» Aim of the task
Would you print the records below from the first line through the line containing "Agregar a la Lista de Deseos (45, 1213)", skipping the pictures?

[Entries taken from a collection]
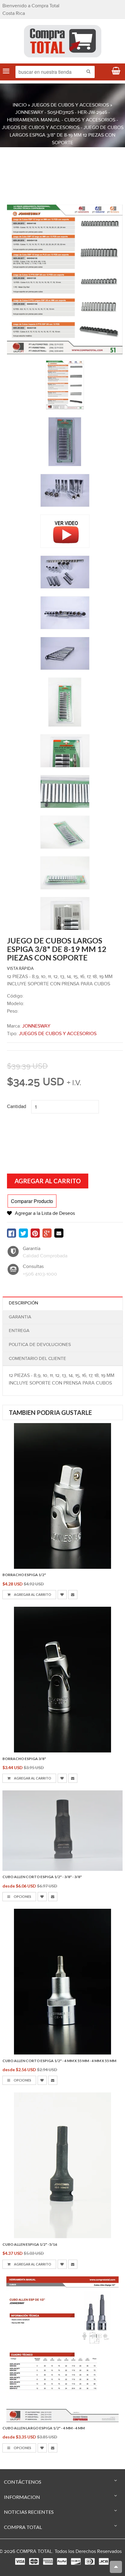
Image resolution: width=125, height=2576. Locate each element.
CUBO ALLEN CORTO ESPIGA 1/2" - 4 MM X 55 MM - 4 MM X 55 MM (59, 2060)
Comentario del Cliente (37, 1358)
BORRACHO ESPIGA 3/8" (24, 1758)
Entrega (19, 1330)
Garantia (20, 1317)
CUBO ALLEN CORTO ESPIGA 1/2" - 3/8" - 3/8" (42, 1876)
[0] (11, 1233)
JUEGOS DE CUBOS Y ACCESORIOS (70, 105)
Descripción (23, 1303)
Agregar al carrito (32, 1594)
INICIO (20, 105)
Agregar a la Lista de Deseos (45, 1213)
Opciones (22, 1896)
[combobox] (55, 72)
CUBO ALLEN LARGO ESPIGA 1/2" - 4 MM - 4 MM (43, 2428)
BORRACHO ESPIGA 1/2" (24, 1574)
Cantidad (16, 1107)
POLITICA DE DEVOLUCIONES (40, 1344)
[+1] (47, 1233)
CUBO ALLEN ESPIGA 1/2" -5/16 (29, 2244)
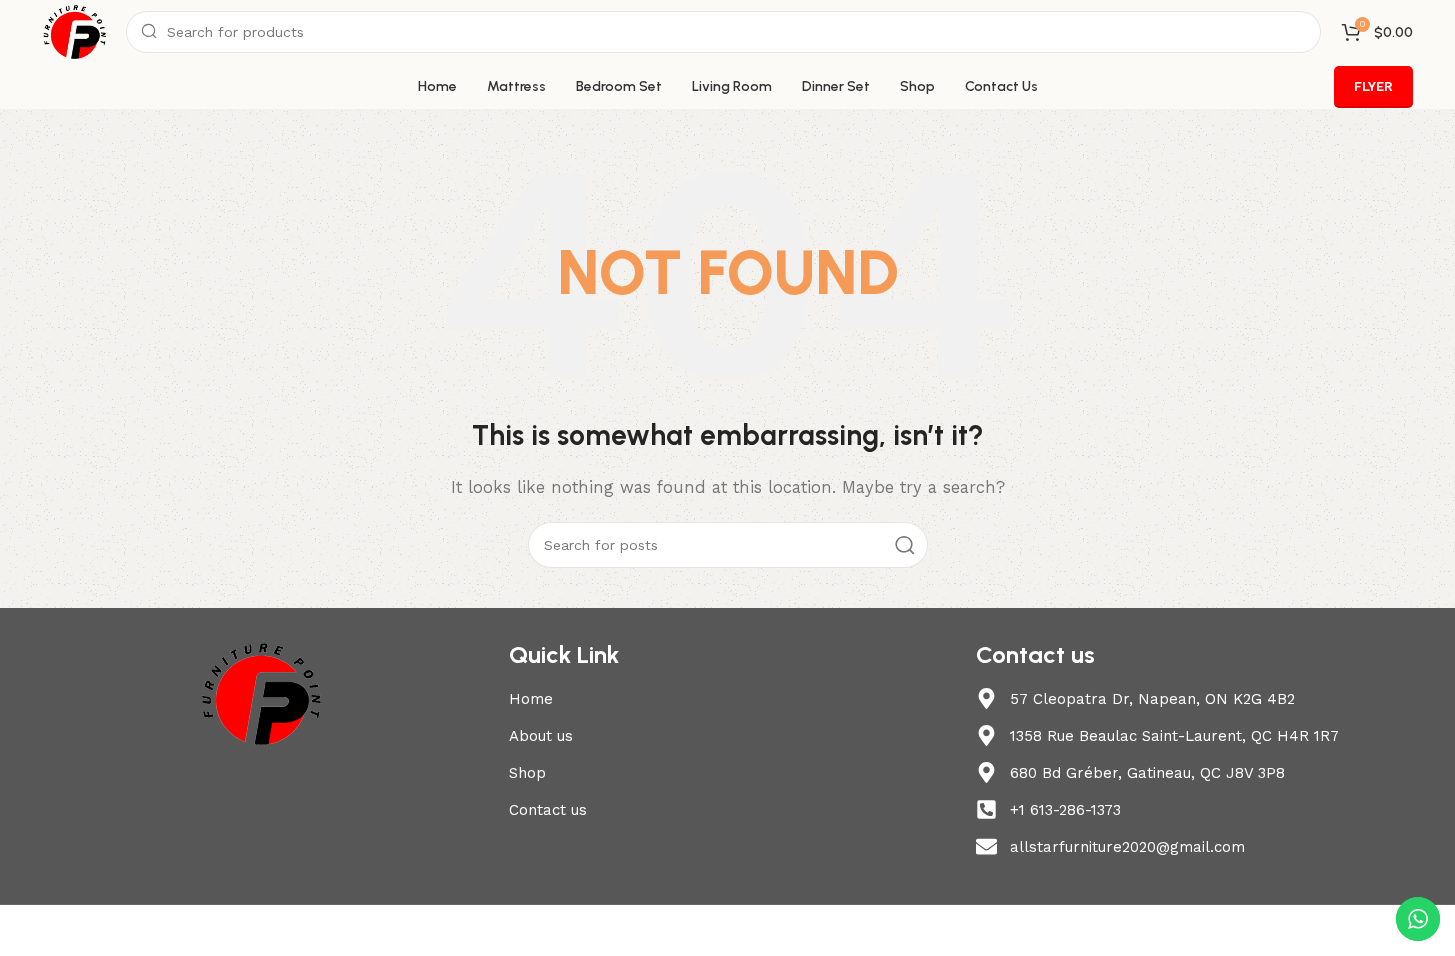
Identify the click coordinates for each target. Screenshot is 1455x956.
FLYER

» Answer to the exercise
Image resolution: width=125, height=2576. Locate each element.
CUBO ALLEN CORTO ESPIGA 1/2" - 4 MM X 55 MM - 4 MM X 55 MM (59, 2060)
Comentario del Cliente (37, 1358)
BORRACHO ESPIGA 3/8" (24, 1758)
Entrega (19, 1330)
Garantia (20, 1317)
CUBO ALLEN CORTO ESPIGA 1/2" - 3/8" - 3/8" (42, 1876)
[0] (11, 1233)
JUEGOS DE CUBOS Y ACCESORIOS (70, 105)
Descripción (23, 1303)
Agregar al carrito (32, 1594)
INICIO (20, 105)
Agregar a la Lista de Deseos (45, 1213)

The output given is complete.